▶ **REQUIRED TASK A**
Reproduce the MongoDB comment thread between "Your tutorial is" and "this aggregation ?", inclusive.
▶ **REQUIRED TASK B**
In the MongoDB comment thread, where does the reply to rue lim say aggregate takes its filters?
▶ **REQUIRED TASK C**
Write what comes next in the MongoDB comment thread after its final reply.

▶ **SELECTION**
Your tutorial is much better than the official MongoDB documentation for aggretation and grouping! Thank you for sharing.

Tamilanban Rajendran
5 years ago

How to perform the group operation based on sub document in Java Springboot. I have the Mongo DB query..If I convert in Java its not working . Can anyone help me on this .

prtk
8 years ago

why {$sum:1} is use in this aggregation ?

rue lim
8 years ago

Hello Sir.

I need help with or condition in the where (‘$match’) query. I want something like this but it doesn’t work. Could you please help me?

> db.website.aggregate(
{
$match : {$or : [ {hosting : “aws.amazon.com”},{hosting: “cloud.google.com”} ] } },
{
$group : { _id : “$hosting”, total : { $sum : 1 } }
}
);

Suraj
5 years ago
Reply to  rue lim

Aggregate takes filters(match, group etc..) inside square brackets.

▶ **COLLECTED MATERIAL**
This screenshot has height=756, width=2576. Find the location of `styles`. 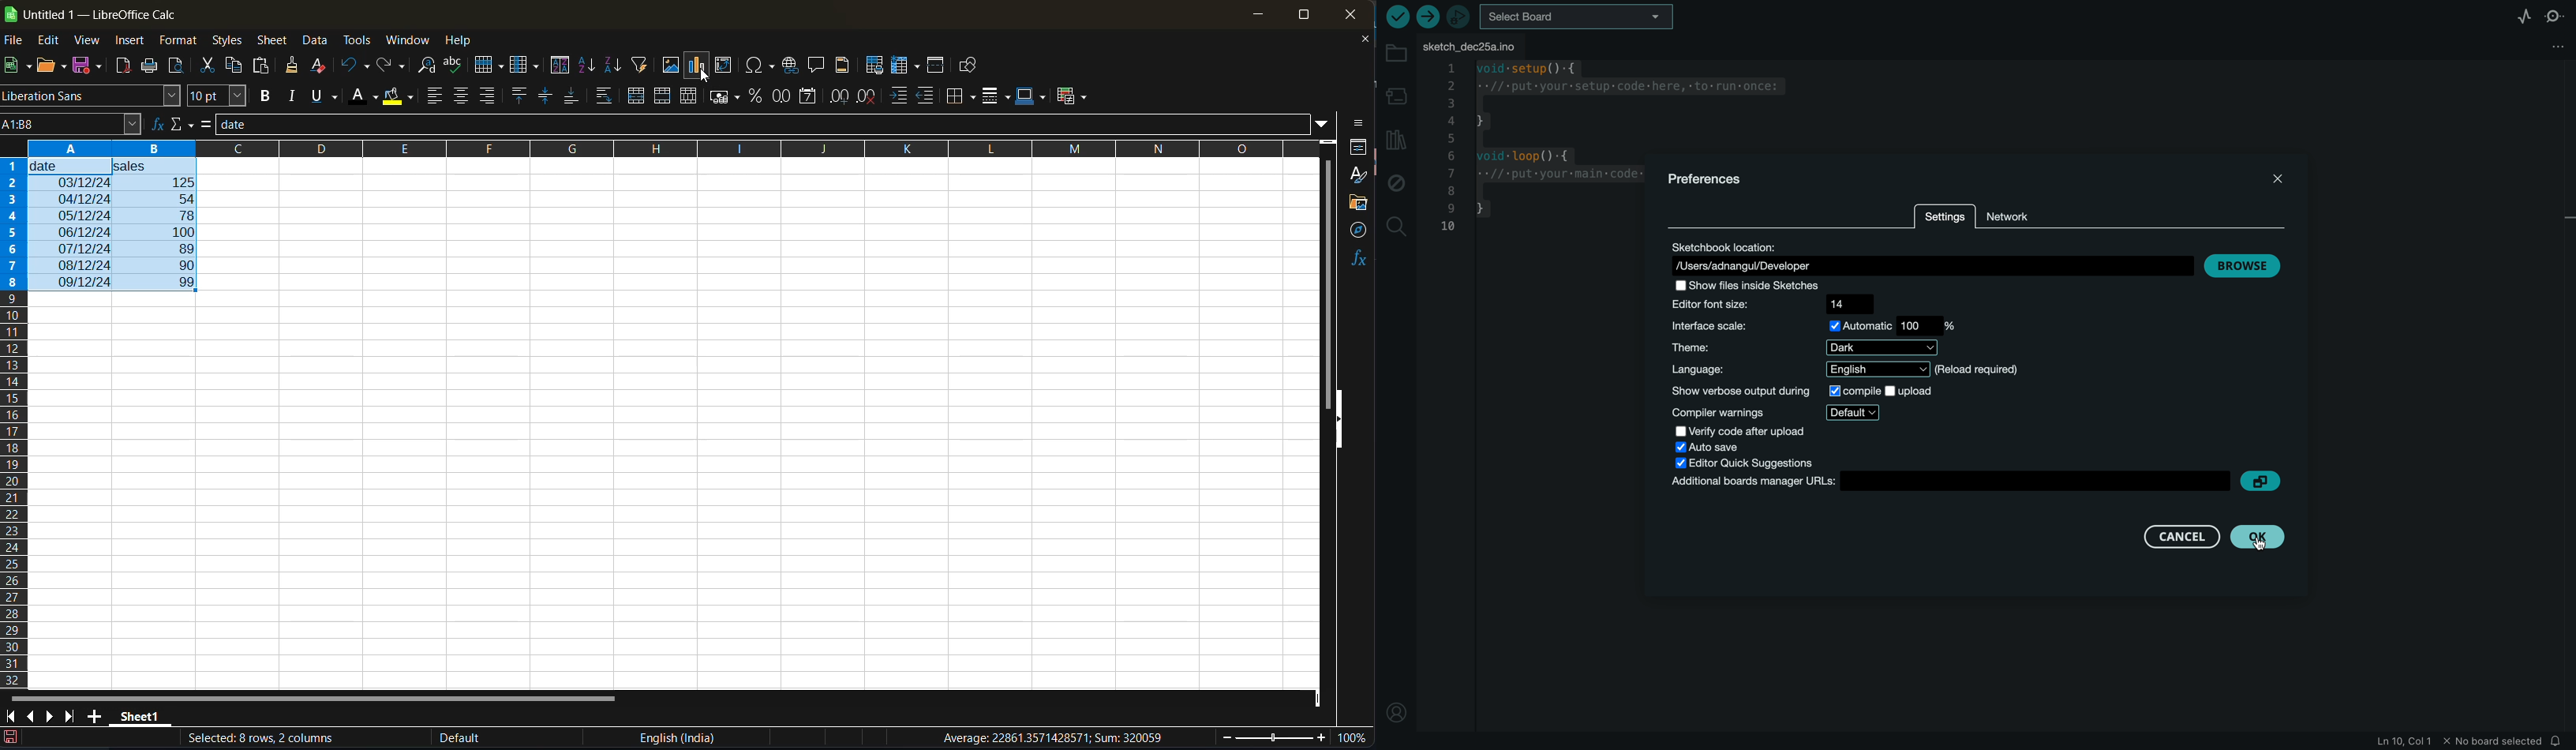

styles is located at coordinates (228, 42).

▶ **RESPONSE A**
Your tutorial is much better than the official MongoDB documentation for aggretation and grouping! Thank you for sharing.

Tamilanban Rajendran
5 years ago

How to perform the group operation based on sub document in Java Springboot. I have the Mongo DB query..If I convert in Java its not working . Can anyone help me on this .

prtk
8 years ago

why {$sum:1} is use in this aggregation ?

▶ **RESPONSE B**
Inside square brackets.

▶ **RESPONSE C**
db.website.aggregate(
[
{
$match : {$or : [ {hosting : “aws.amazon.com”},{hosting: “cloud.google.com”} ] } },
{
$group : { _id : “$hosting”, total : { $sum : 1 } }
}
]
);

JH
8 years ago

And can I return multiful fields? not for query options but as results.

carl
9 years ago

Mkylong, thanks for this tutorial, also had the same problem that Erics reports and resolved as he says.
once again, thanks

Erik
9 years ago

Hi, tnx for the tutorial. This statement did not work:

db.websitegroup.insert(groupdata.result);

But changing it to

db.websitegroup.insert(groupdata.toArray());

did the trick.

Arslan
9 years ago

Hello Mkyong
This tutorial is very helpful I want to ask aboutHow to process unstructured data ? like any web data and also how to handle large files like audio,video etc Thanks

Udhayakumar GK
10 years ago

Great Tutorial. I got it useful.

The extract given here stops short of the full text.